Chris Forsythe, CEO of the Growl app — which was widely described as having been "Sherlocked" by Apple this year — was understandably conflicted after seeing the Keynote:

"Originally we made Growl to get Apple to look at notifications, and we started Growl in 2003, and a couple of years after that we were like 'They're not gonna do this, let's just keep working on it.' So it's 2012, and they actually added it. It's a little bittersweet."

He did, however, echo a common sentiment among those who have seen Apple release similar products: sales went up after the announcement. "Right before the keynote [Growl] was #11, and all week long it's been #8 in the top sales," he said. "If you walk into WWDC not expecting them to copy you in some way, you're walking with blinders on."

In fact, another product Forsythe worked on, Adium, was also in the same boat with Apple's public announcement of the Messages app for the Mac — and he had nothing but praise for the new app. "I think [Messages] covers the 80%. Most people just want to talk to their family and friends, and SMS is the biggest network of all time," he said.

Another developer, Tal Shrestha, earned the distinction of being Sherlocked before even having released his app. Tal is the developer of Instalyrics, and was working on an iOS app with a Mac OS X client that pulls the front page of your preferred browser into Mobile Safari when your iPhone is on the same wifi network as your computer. While his app will be of little use to people who prefer to sync their Safari tabs to Mobile Safari in iOS 6, he was encouraged and optimistic, saying that it just means he had a good idea. "Now I can better serve Chrome and Firefox users, as well as Safari users, by making a shorter way to get to the tab they are looking for," he said.

Apple is Focused on Broadening the Reach of the iPhone and iPad

For all of the buzz around the new Macbook Pros with Retina displays, the real star of this year was iOS 6, and Apple's reach with the iPhone and iPad will continue to grow as they improve the experience.

Consider the slew of new accessibility features. Guided Access with Single App Mode opens the device up to users with poor motor coordination, including older users, and to teachers wishing to use the device for tests without allowing the students to look up answers in Safari. It also makes it easy to give the iPad to even younger children, or children with autism. Forsythe was adamant about the feature's importance to parents. "When we allow my 2-year-old to use Netflix to watch Sesame Street on the iPad, he always hits the home button," he said. "So while I know [Guided Access] is not the big geeky thing in the news, that's one of my favorite features."

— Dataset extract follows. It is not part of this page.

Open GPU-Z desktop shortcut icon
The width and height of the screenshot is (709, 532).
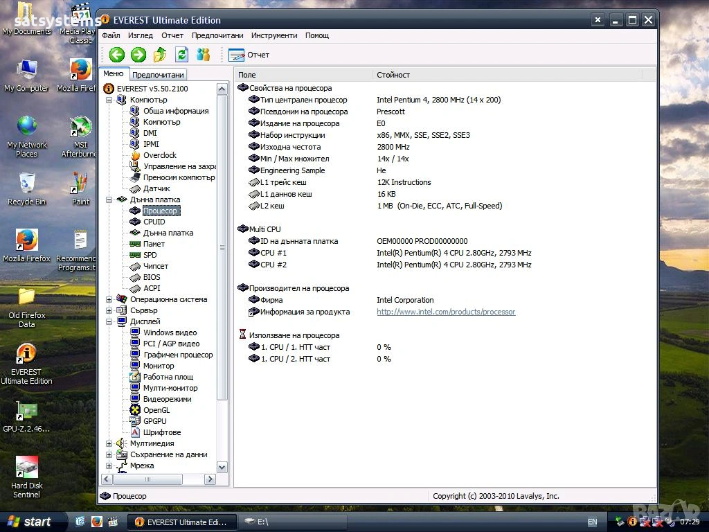pyautogui.click(x=26, y=411)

Apple also improved the experience for vision-impaired users with VoiceOver screen-reader support for Maps (including turn-by-turn directions), AssistiveTouch hardware control, and screen magnification. Hearing-impaired users were not left out, as the company announced it was working with manufacturers on "Made for iPhone" hearing aids for the iPhone 4S, and those with motor-coördination disabilities gained the ability to simulate gestures with speech.

With sharing, Apple has moved from exclusive Twitter integration to Twitter, Facebook, and the Twitter-like Chinese social network Weibo. According to Tomi Ahonen, author of Communities Dominate Brands, those three networks have a combined mobile user base of 630 million users. Compare that to the 285 million iOS devices sold since launch (Apple sold 183 million iPhones by Q1 of this year, and reported 35 million quarterly sales for iPhones and 67 million total sales for iPad in Q2). The insanely high curves in the company's sales charts still have a lot of headroom.

China in particular is a massive untapped market, with only 21 million iPhones and iPads sold so far — mostly in a select few urban areas — in a country with over a billion mobile phone users. The addition of additional Chinese fonts and improvements to the keyboard's assistive typing for Chinese users are the kinds of features that would have been unthinkable only a few years ago, when the iPhone still lacked multitasking and had barely been granted the ability to copy and paste text.

We are witnessing the proverbial snowball begin to gather momentum.